Ia agak kaget, "...enggak ada, ngomong apa sih"
"Aku tau ada yang nggak beres"
"Aku nggak ngerti maksud kamu" Jawabnya tanpa melihatku, terus memotret acara pemberian hadiah pada pemenang di atas panggung.
Ia menjawab dengan acuh. Seakan tidak ada yang terjadi diantara kami belakangan ini, padahal ia tau aku selalu me-nomor-satukan-nya hampir sebulan ini. Sekarang ia malah berbicara seperti baru pertama bertemu, padahal hampir setiap hari aku menelfon hanya karena ingin melihatnya.
Aku tak tahan lagi. Aku menariknya ke ruang ganti atlet terdekat di stadion ini. Suara sorakan yang aku yakini bukan karena menonton pemberian hadiah itu terdengar dari tribun. Entah berapa pasang mata melihatku menarik seseorang saat itu.
Aku terdiam beberapa saat mengontrol emosi. Grita terus menunduk tak berani menatapku.
"Kamu ngehindar dari aku." Ucapku sebisa mungkin untuk tak terdengar menakutkan.

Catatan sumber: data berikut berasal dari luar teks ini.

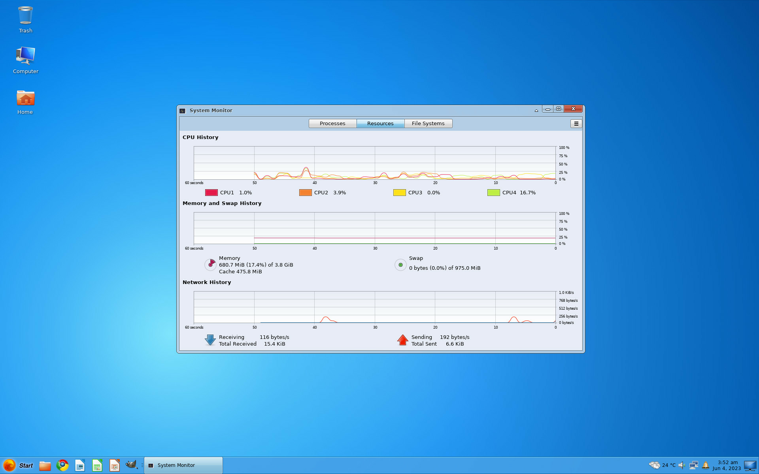Click the Memory pie chart color button
The height and width of the screenshot is (474, 759).
210,265
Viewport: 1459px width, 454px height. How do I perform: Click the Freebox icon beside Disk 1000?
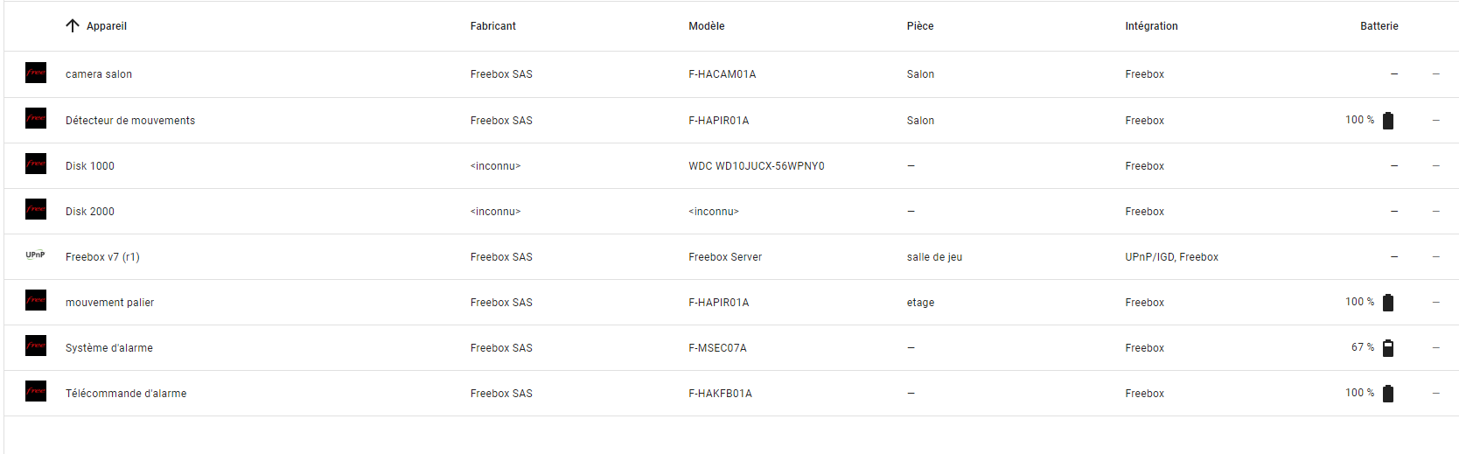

"Acara ini sebenarnya ada untuk kamu. Gak ada alasan lain aku pindahin acara kampus ke tempat ini. Aku pengen kamu nemenin aku disini..." Suaraku terdengar keras sekarang. Grita makin menunduk.
Sedikit merasa bersalah sudah setengah berteriak di depannya."..Tapi kamu malah gak ada di hari aku main." Mungkin kali ini terdengar bergetar.
"Aku pikir aku nggak sepenting itu buat kamu." Grita akhirnya bersuara namun tetap enggan melihatku.
"Kamu bercanda? aku rasa udah jelas banget, tadinya aku kira gak perlu aku tegasin lagi gimana perasaan aku."
"Aku gak ngerti maksud kamu perasaan yang gimana. Cuma perasaanku ke kamu yang jelas disini, sementara kamu? apa yang bisa aku pastiin dari orang yang udah tunangan?"
Grita akhirnya menatapku dengan mata berkaca-kaca yang disembunyikan dari tadi. Aku terdiam mencerna perkataannya, aku baru ingat soal pertunangan itu. Kenapa Grita tiba-tiba bisa tau tentang masalah rumitku itu.
"Kamu tau darimana?"
Dari sekian banyak hal yang ingin kujelaskan tentang itu, yang keluar malah pertanyaan yang membuatku terlihat jahat di depannya.
Tentu saja Grita mengira bahwa semua yang ia pikirkan benar setelah mendengar pertanyaan bodohku. Ia memalingkan muka dan kini dengan air mata yang tak pernah ingin kulihat. Aku menariknya dalam pelukan untuk pertama kali.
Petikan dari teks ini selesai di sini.